SOURCE DOCUMENT:

Courtesy Warner Bros.; Photo: David James
In the Beginning
Let's start at the beginning and understand the "cinematic origins" of the Batmobile. In other words, let's understand how the car works in the movie.
The first thing you have to understand about Batman is that he must have a car. Unlike Superman, who has superhuman powers, Batman is a normal human being who gains all of his advanced capabilities through ingenuity and technology and usually a combination of the two (see How the Batsuit Works). He can't shout "Up, up and away!" and fly through the air. Batman needs wheels to get around.
The second thing to understand is that, in this movie, Gotham City is portrayed as a highly dysfunctional version of New York City on steroids -- there are surprises and obstacles at every turn. So Batman needs a rugged car.
The third thing to understand is that Batman cannot, realistically, construct the car himself. Ordering all the machine tools and parts and assembling them in the basement would give away his secret identity.
So in the script, they create a mothballed military vehicle built by Wayne Enterprises. Batman requisitions this vehicle for his own purposes and paints it black to match his color scheme. The Batmobile also gains some rather remarkable abilities. For example:
- It can go very, very fast.

EXERCISES TO COMPLETE:
1. According to the Batmobile passage, why can Batman not realistically build the car himself? Answer in one to three sentences.
2. List each of the numbered things the Batmobile passage says one must understand about the car's cinematic origins.
3. Set down the portion of the Batmobile passage starting with "The second thing" and going on through "very, very fast.".
The records were taken from a source unrelated to the Batmobile passage.

DATA SECTION:
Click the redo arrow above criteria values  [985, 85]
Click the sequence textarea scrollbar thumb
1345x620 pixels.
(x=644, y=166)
==
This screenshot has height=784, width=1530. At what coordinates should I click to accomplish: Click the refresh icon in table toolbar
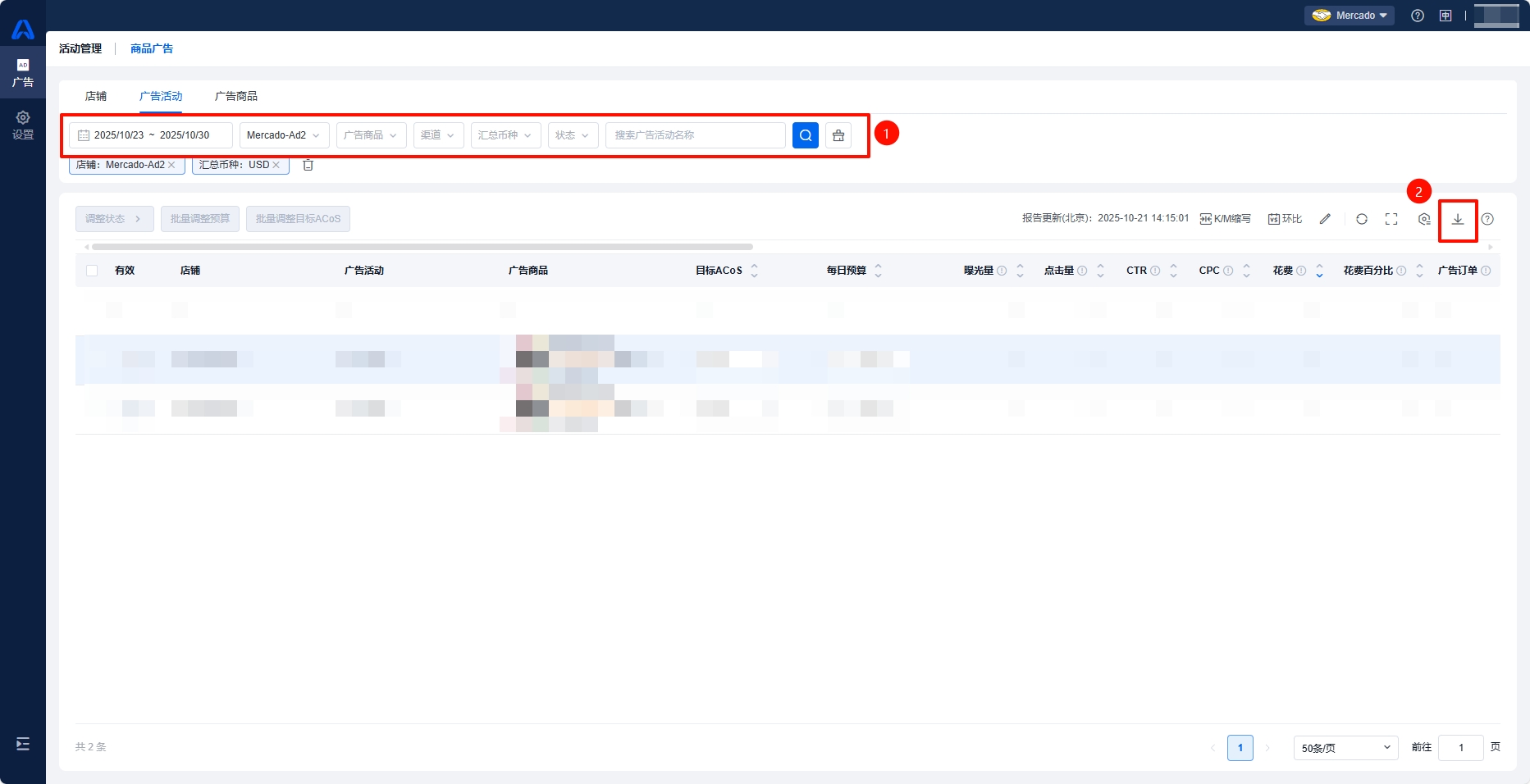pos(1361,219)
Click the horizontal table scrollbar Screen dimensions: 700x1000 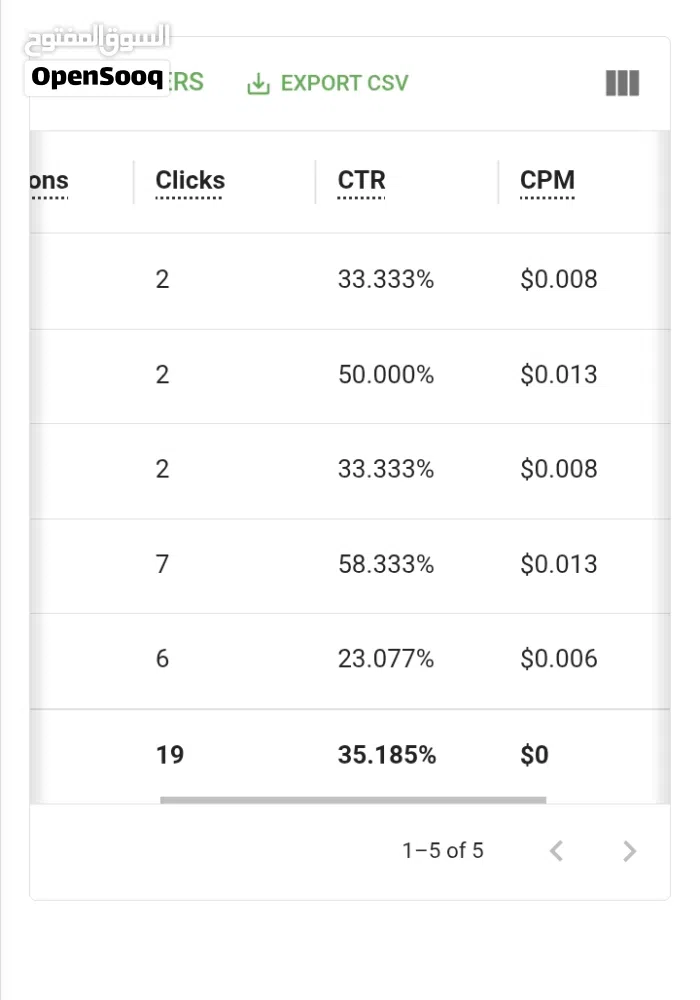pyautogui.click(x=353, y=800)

RESPONSES PER TASK:
1. Batman cannot build the car himself because ordering all the machine tools and parts and assembling them in the basement would give away his secret identity.

2.
1. Batman must have a car, because he is a normal human being who cannot fly and needs wheels to get around.
2. Gotham City is portrayed as a highly dysfunctional version of New York City with surprises and obstacles at every turn, so Batman needs a rugged car.
3. Batman cannot realistically construct the car himself, because doing so would give away his secret identity.

3.
The second thing to understand is that, in this movie, Gotham City is portrayed as a highly dysfunctional version of New York City on steroids -- there are surprises and obstacles at every turn. So Batman needs a rugged car.
The third thing to understand is that Batman cannot, realistically, construct the car himself. Ordering all the machine tools and parts and assembling them in the basement would give away his secret identity.
So in the script, they create a mothballed military vehicle built by Wayne Enterprises. Batman requisitions this vehicle for his own purposes and paints it black to match his color scheme. The Batmobile also gains some rather remarkable abilities. For example:
- It can go very, very fast.